Exercise material —
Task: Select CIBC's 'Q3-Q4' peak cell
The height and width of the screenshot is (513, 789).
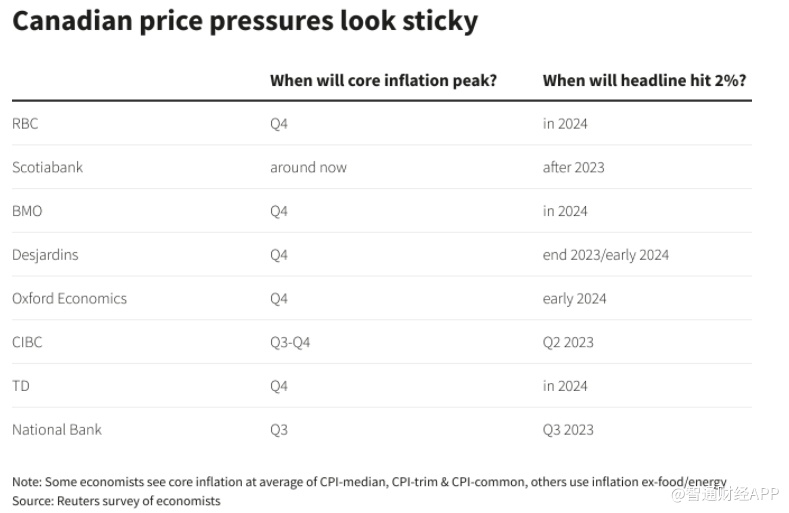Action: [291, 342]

...

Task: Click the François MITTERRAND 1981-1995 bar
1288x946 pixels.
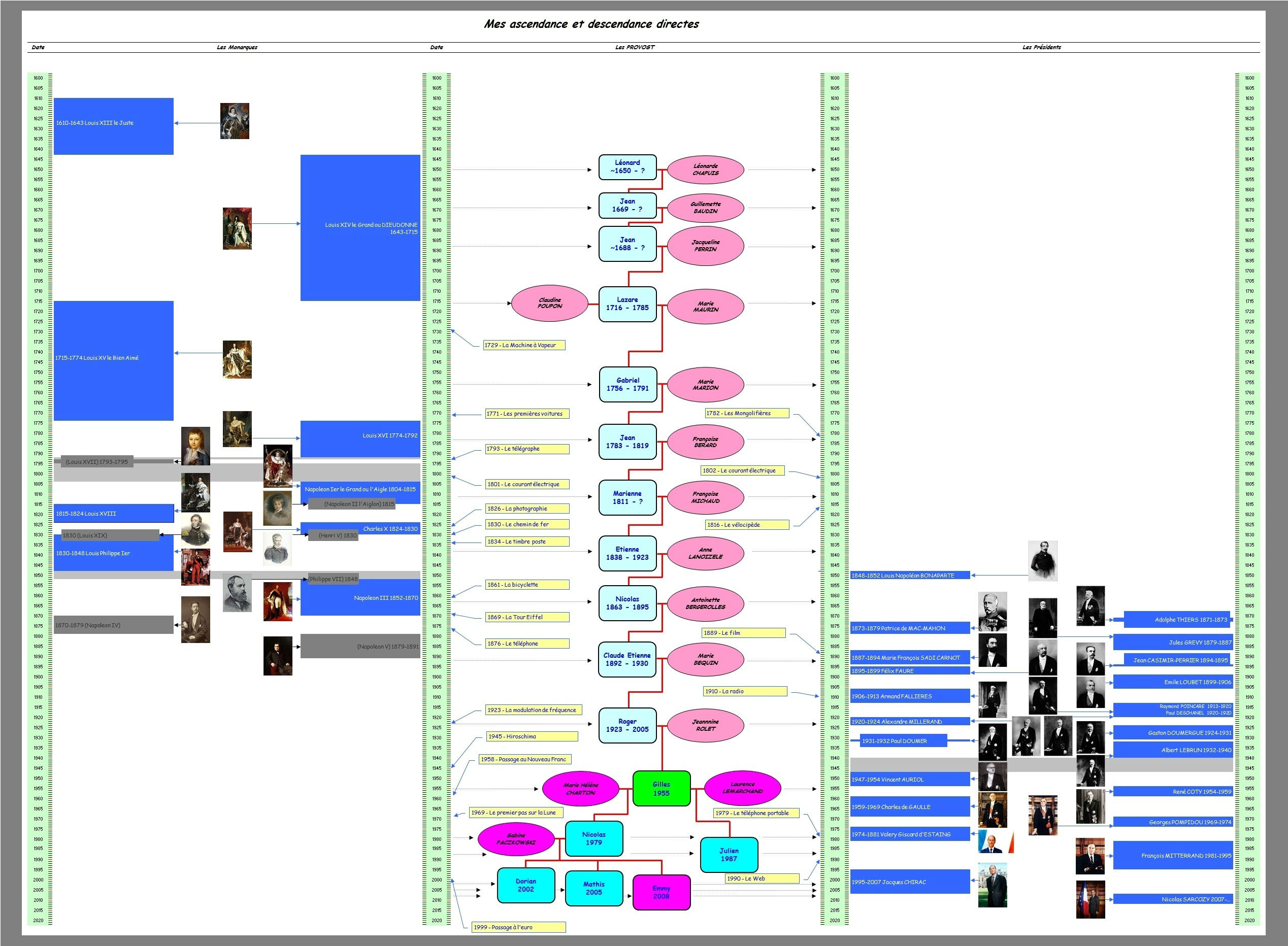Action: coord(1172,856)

...

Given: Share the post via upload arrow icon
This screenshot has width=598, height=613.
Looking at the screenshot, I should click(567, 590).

Exercise description —
Starting with the line containing "Task: Click the" and going on through the line containing "Action: coord(1172,856)", write those rows again with "bar" swapped for "column" and nothing else changed. Leave the pictures out.

Reply to the task —
Task: Click the François MITTERRAND 1981-1995 column
1288x946 pixels.
Action: coord(1172,856)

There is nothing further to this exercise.